И только Супругов не давал уверенности: кто знает, может — будет, может — нет…

Когда Данилова спрашивали, какое у него образование, он отвечал: низшее.

Это была правда: он был из крестьянской семьи, до восемнадцати лет безвыездно жил в деревне и окончил начальную школу, где ученье состояло из правописания, арифметики и закона божия. Всем предметам учила одна и та же учительница — «наставница», как ее называли в деревне.

И это была неправда, потому что начиная с революции он почти непрерывно учился. Его учили комсомол, партия, Красная Армия. Учили в специальных школах, на курсах, в кружках. Курсы иногда длились десять-пятнадцать дней, а занятия в кружках растягивались на годы.

Как будто он всегда был завален работой, как будто и времени не оставалось учиться, а между тем всегда он чему-то учился и, в сущности, много знал.

Он был практик-агроном, практик-ветеринар, практик-строитель, знал столярное, слесарное, кузнечное ремесла, бухгалтерию и торговое дело.

Когда он работал в деревне, он читал много книг по сельскому хозяйству. В санитарном поезде он взялся за медицинские книги. Ему хотелось понимать самую суть дела. Доктор Белов дал ему Пирогова. Данилов раскрыл толстый том с уважением и тайной опаской: не слишком ли специально пишет знаменитый хирург? Книга поразила его с первых страниц своей доступностью, скрытой страстностью и напряженной актуальностью. Оказывается, еще во времена Севастопольской обороны 1854 года люди думали о том самом, о чем думал он, Данилов, в 1942 году: о наилучшей организации перевозки раненых в тыл.

Конечно, за девяносто лет дело эвакуации раненых здорово шагнуло вперед. Посмотрел бы Пирогов на кригеры, на вагон-аптеку, на нынешний хирургический инструментарий… И все-таки еще не все сделано. Еще очень много можно сделать нового, доброго. И, как всегда, у Данилова на это новое, доброе чесались руки.

Вдруг ему перестали нравиться вагоны. Они стали какими-то серыми и непривлекательными, даже кригеры.

Он не сразу сообразил, в чем дело. Потом понял: белье.

Сдав раненых в госпиталь, белье со всех коек снимали и отдавали в городскую прачечную, а оттуда получали взамен уже выстиранное белье.
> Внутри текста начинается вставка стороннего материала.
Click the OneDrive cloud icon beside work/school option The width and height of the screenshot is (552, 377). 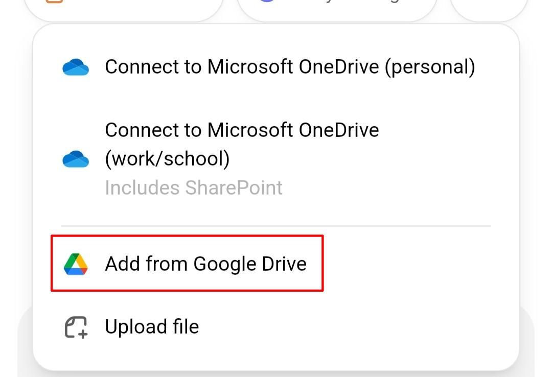pyautogui.click(x=76, y=159)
В прачечных не хватало работниц, они «зашивались», стирали скверно. Случалось, что вместо целых простынь подсовывали рваные.

— А у вас в вагоне-аптеке почему белое? — спросил Данилов Юлию Дмитриевну.

— Потому что для вагона-аптеки стирает Клава, — ответила Юлия Дмитриевна. — Я же не надену и доктору не подам такой халат, как вы думаете?

— А вы как думаете, — спросил он, — раненому приятно ложиться на такие простыни?

— Я уже думала, — сказала Юлия Дмитриевна, не обратив внимания на его колкость, — что хорошо бы все белье стирать самим.

— А если думали, — сказал он неодобрительно, — то почему молчали? Надо говорить.

— Хорошо, — сказала она. — Я вам скажу все, что думаю о нашем поезде. Я думаю, что его можно оборудовать гораздо лучше. Нам нужна прачечная, и еще нужнее, чем прачечная, — дезинфекционная камера для обработки мягкого инвентаря.

Он кивнул головой. Дезинфекционная камера — да, это для поезда первейшая вещь… Не раз он был свидетелем, как доставляли из санпункта одеяла и теплые халаты. К вокзалу их подвозили на грузовике, а потом тащили на руках. Иногда приходилось протаскивать их под соседними составами. Случалось, что одеяла из санобработки доходили до поезда вымазанными мазутом и угольной пылью, и виноватых не было. А Соболь и Богейчук всякий раз жаловались, что грузовик очень трудно достать, и только благодаря изворотливости Соболя им это удавалось.

— Я вам скажу одну вещь, — сказал однажды Соболь Данилову. — Вы поверите или кет, что у меня разрывается сердце, когда я думаю о помоях?

— Каких помоях? — спросил Данилов.

— Боже мой, каких! Отходы пищеблока.

Соболь сказал это обморочным голосом и закрыл глаза. Данилов взглянул на него с интересом.

Они выбрасывали под откос пропасть добра — кожуру от овощей, ведра объедков, выливали жирную воду, остающуюся от мытья посуды.

— Что же ты предлагаешь? — спросил Данилов.

— Мало ли что? — сказал Соболь, сразу поняв, что его будут слушать с сочувствием, и начиная кокетничать. — Мы можем откармливать животных.

— Где же, Соболь, где будет наша база? Мы же на колесах.

— Ну, ясно, откармливать на колесах, товарищ комиссар.

Обдумав предложение Соболя, Данилов дал согласие и склонил к нему доктора Белова. «Свежее мясо будет очень полезно в госпитальном рационе», — сказал он.

В багажном вагоне, в том его конце, который обращен к вагону-леднику, отгородили уголок и поместили там двух поросят. Смотреть за поросятами Данилов определил пожилому бойцу Кострицыну, понимавшему толк в сельском хозяйстве.

— Ничего, товарищ комиссар, — говорил Соболь, — мы преодолеем все трудности.

И, счастливо улыбаясь, пообещал:

— Мы с вами еще заведем курочек.

И они завели два десятка кур и петуха. Их поместили под вагоном в особой клетке, которую придумал Соболь. Доктор Белов заглянул и сказал:

— Они не будут так существовать. Они должны ходить по земле.

— По земле, товарищ начальник, каждая курица ходит, — отвечал Соболь. — Вот пусть они в таких условиях проявят способность нестись.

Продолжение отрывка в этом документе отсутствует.